CCBC AWARDED FIRST NATIONAL SCIENCE FOUNDATION GRANT
Community College of Beaver County received its first National Science Foundation Grant, a three-year award of nearly $200,000, for the project proposal, “SySTEMatic Change through Process Technology.” The project will launch the College’s new Process Technology program with the goal of increasing the number of highly-skilled, well-educated and diverse process technicians in the region.
“An NSF grant award is nationally distinctive and a spectacular achievement for CCBC,” said CCBC President Dr. Chris Reber. “Moreover, this grant and project will help position CCBC to become the leading training provider for a new and emerging workforce in Beaver County and beyond.”
CCBC will offer certified curricula in process technology, develop career pathways for middle and high school students and teachers, and offer stackable credentials that can lead to job opportunities in new and growing industries.
“In order to revitalize our local economy, we need to change the mindset that STEM education requires a four-year degree,” said Pradeep Kumar, STEM instructor at CCBC and Principal Investigator (PI) for the grant proposal. “Students can receive our associate degree in process technology and find a career with sustainable wages then continue their education if they choose to do so.”
The new program will be developed in collaboration with local K-12 educators and the Beaver County Career and Technology Center in order to spark an early interest in STEM (science, technology, engineering, math) education in their students.

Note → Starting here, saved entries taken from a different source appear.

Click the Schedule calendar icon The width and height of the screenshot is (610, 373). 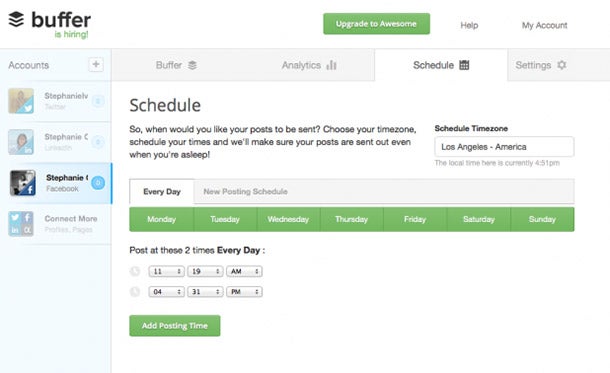point(464,65)
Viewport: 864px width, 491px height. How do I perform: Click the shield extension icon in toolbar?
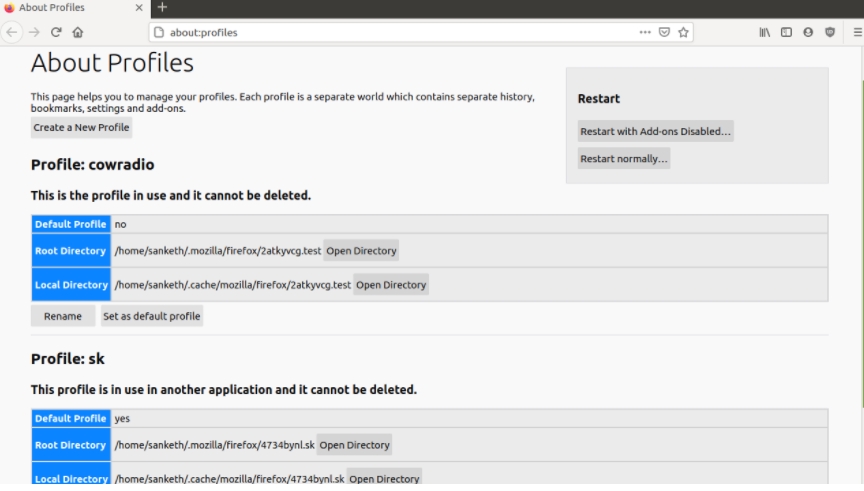[x=829, y=32]
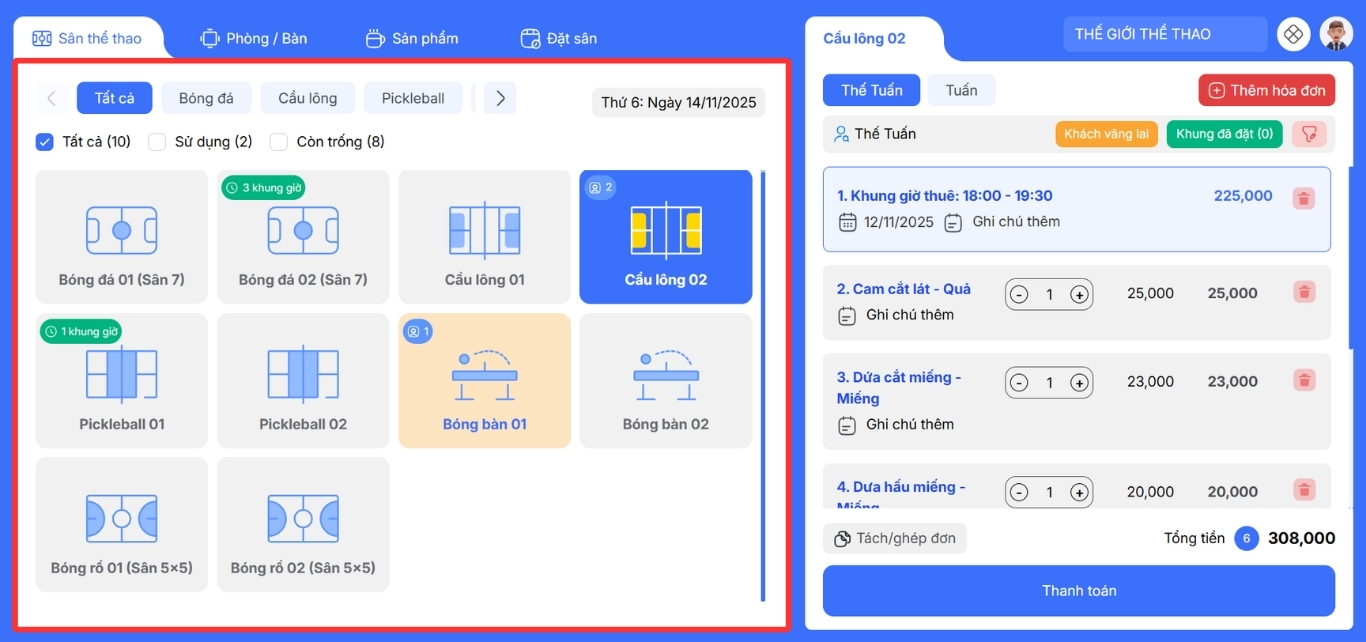
Task: Click the diamond icon beside the store name
Action: [x=1293, y=34]

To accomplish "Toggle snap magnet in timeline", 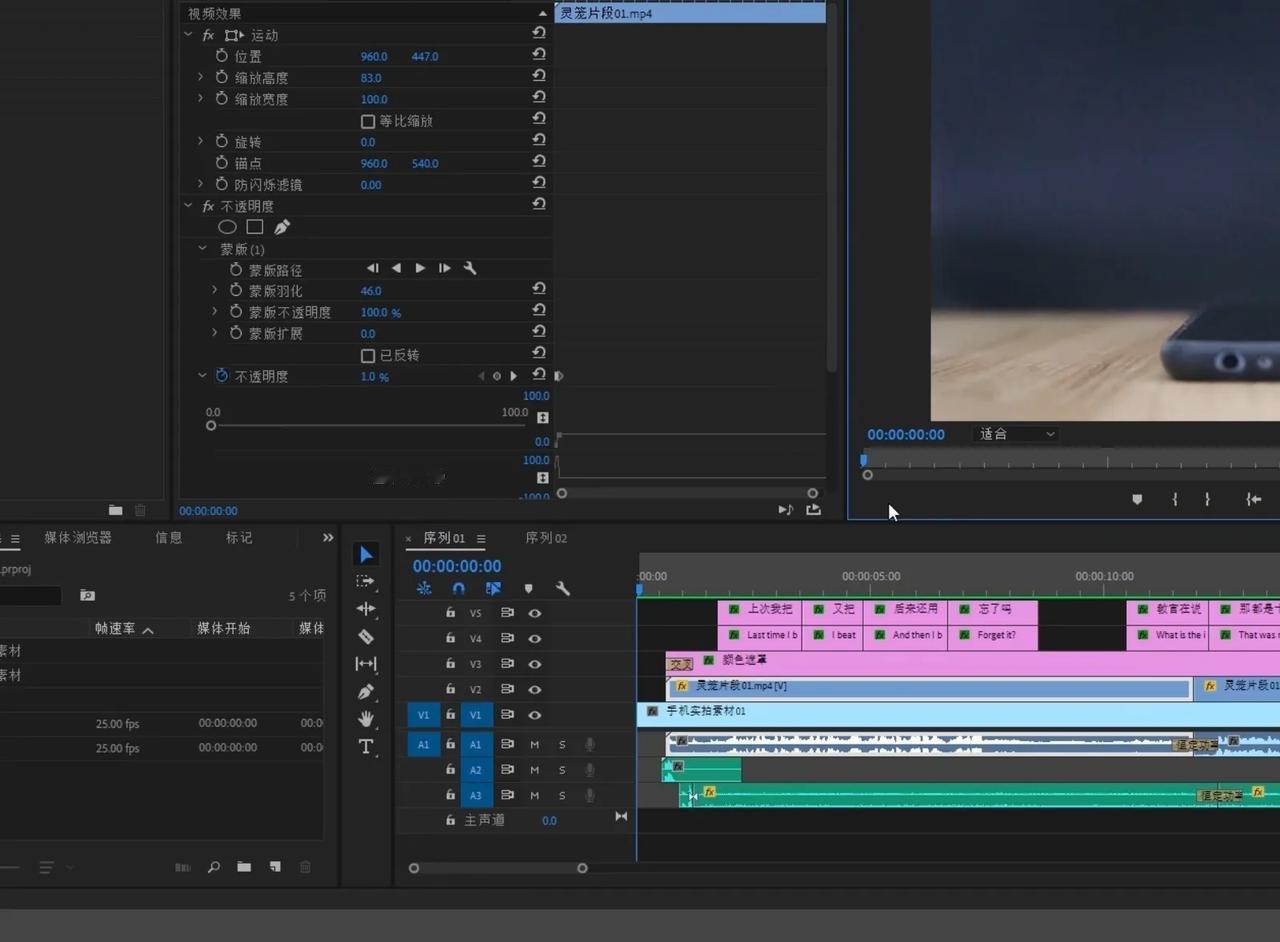I will click(x=458, y=589).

“Through working with K-12 and other higher education institutions, we are able to build those pathways to meet the growing demand in STEM career fields,” said Hugh Gallagher, Career Coach and Co-PI for the grant proposal. “We can create dual enrollment opportunities in our STEM-related courses for high school students and partner with 4-year institutions to offer our future program graduates the opportunity to continue their education and build upon their career options.”
Curriculum development will be led by industry partners such as NOVA Chemicals, BASF, and ARDEX to meet the needs of their companies. Through this collaboration, the program will be designed to meet the needs of a variety of industries including chemical, petrochemical, wastewater, energy, and nuclear. Graduates will be able to find jobs not only in the local region but also across the country and the world.
“We are forming these partnerships in order to build the capacity of future workers for these industries,” said Dr. Melissa Denardo, Vice President of Learning and Student Success/Provost. “This is also an opportunity that will allow the College to apply for larger grants in order to educate K-12 students and beyond in the future.”
The process technology program could possibly start as early as spring 2015 and will be offered as a 2-year associate in science degree and a certificate program. For more information about program opportunities for students and industries, contact Hugh Gallagher at 724-480-3567 or firstname.lastname@example.org
Pictured left to right
Melissa Denardo, Vice President of Learning and Student Success/Provost; Pradeep Kumar, STEM instructor and grant PI; Hugh Gallagher, Career Coach and grant Co-PI; John Goberish, Dean of Workforce Development & Continuing Education; and Nancy Dickson, Vice President of Community Relations and Development, worked together for 18 months to write and prepare the grant. The team also visited four community colleges in Houston, TX that assisted with curriculum development.